Intriga en Girona
Miguel Ventura, de 60 años, soltero, jornalero, dedicado al laboreo de pequeños terrenos, así como al aprovechamiento de leñas, corcho y otros productos del bosque, bajaba de la montaña después de haber gastado la jornada en tantear lo que daban de sí unos árboles. Con él había estado Bartolomé, su compañero, que vivía de alquiler en la misma masía. Había sido una jornada de duro trabajo. Y al emprender el regreso, Miguel se había parado en el pueblecito más cercano a comprar un kilo de pan porque había consumido todo lo que tenía, mientras que Bartolomé se adelantaba en la bicicleta para esperarle más adelante aprovechando que, aunque fría, hacía buena tarde, ya en el comienzo del ocaso. Miguel, pese a su edad, aparentaba una magnífica forma física y tenía un vigor que le hacía especialmente indicado para los trabajos a los que se dedicaba.
Desde hacía dos años residía en aquella zona, siempre en la masía donde disponía de una habitación espaciosa y con mucha luz.
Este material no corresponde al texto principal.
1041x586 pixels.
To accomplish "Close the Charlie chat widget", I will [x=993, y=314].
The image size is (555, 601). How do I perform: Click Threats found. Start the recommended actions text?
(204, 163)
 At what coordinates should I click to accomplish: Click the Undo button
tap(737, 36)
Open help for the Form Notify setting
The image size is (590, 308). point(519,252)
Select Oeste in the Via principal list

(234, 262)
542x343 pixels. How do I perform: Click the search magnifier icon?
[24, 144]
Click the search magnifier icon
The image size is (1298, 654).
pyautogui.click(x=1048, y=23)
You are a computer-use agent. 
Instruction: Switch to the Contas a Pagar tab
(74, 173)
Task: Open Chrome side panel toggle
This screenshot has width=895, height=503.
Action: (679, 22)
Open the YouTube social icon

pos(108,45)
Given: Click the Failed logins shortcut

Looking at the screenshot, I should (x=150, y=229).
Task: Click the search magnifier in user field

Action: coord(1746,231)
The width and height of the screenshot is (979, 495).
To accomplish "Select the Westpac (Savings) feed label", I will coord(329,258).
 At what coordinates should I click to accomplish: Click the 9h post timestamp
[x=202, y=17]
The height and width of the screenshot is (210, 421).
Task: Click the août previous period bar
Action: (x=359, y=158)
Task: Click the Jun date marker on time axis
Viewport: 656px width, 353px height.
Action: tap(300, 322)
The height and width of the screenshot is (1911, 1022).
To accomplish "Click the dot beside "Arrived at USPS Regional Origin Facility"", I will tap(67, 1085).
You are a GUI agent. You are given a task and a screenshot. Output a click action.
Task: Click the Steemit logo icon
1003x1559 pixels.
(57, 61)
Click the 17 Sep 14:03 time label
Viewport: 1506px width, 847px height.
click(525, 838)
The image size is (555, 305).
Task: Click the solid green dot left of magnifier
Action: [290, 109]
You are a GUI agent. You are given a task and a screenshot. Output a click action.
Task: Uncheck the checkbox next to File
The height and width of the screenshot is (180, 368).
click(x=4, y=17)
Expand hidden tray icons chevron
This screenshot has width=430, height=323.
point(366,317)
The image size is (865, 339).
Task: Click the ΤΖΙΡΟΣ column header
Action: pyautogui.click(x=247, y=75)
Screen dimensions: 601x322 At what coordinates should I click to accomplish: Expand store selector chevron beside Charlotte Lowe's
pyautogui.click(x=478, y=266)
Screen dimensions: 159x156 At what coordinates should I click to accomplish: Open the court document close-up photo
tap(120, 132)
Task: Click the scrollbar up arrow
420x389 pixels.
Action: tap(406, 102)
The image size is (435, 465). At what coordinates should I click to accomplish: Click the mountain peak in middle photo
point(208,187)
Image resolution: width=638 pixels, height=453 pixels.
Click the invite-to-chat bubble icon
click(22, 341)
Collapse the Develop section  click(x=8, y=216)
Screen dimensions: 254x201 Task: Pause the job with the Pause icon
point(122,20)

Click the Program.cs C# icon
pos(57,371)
Había sido un buen trabajador y un hombre animoso, pero la muerte de su madre, tres años antes, significó un quebranto difícil de asumir, dando entonces un giro en su comportamiento, que se hizo más descuidado. Las cosas no le habían ido bien desde aquel momento. Por eso se alegró de que Bartolomé le propusiera compartir aquella oportunidad de los árboles de los que habrían de sacar un buen dinero. Era justo lo que necesitaba. Unos días de fuerte actividad que le proporcionaran buenos beneficios. Nunca había sido un hombre de trato fácil, pero desde que faltaba su madre, todavía se había enrarecido más. Era consciente de que no tenía muchos amigos, y de hecho, hasta el dueño de la masía quería echarlo desde algún tiempo atrás. Aunque, claro, había que reconocerle buenas razones, porque las cosas no se habían dado bien y debía el alquiler de seis meses. Eso hacía que no se fiara. Los que le conocían creían saber que guardaba a buen recaudo todo lo que tenía, incluso que llevaba todo su dinero encima, oculto en las botas o en algún lugar del pantalón. Miguel iba pensando en esta angustiosa situación mientras recorría el camino cercano al cementerio. Se preguntaba hasta dónde se habría adelantado Bartolomé con la bicicleta, pues no conseguía verlo por ningún lado. Bartolomé se había portado bien y había que darle las gracias por pensar en él para aquel trabajo que le devolvía la esperanza. Algo distraído observó al borde del camino unos ramajes de pino formando un puesto de cazador de conejos o perdices. Se acercó curioso, y cuando estaba a unos tres metros, se produjo el estampido. La violencia del disparo de la escopeta le alcanzó en el cuello provocándole heridas mortales. Caído en el suelo, observó impotente cómo el autor del disparo se acercaba sin dejar de apuntarle.
Un segundo después le descargaba otro tiro en la cabeza, matándolo en el acto. Un labrador había muerto de dos disparos. ¿Quién lo había matado? ¿Por qué lo habían asesinado?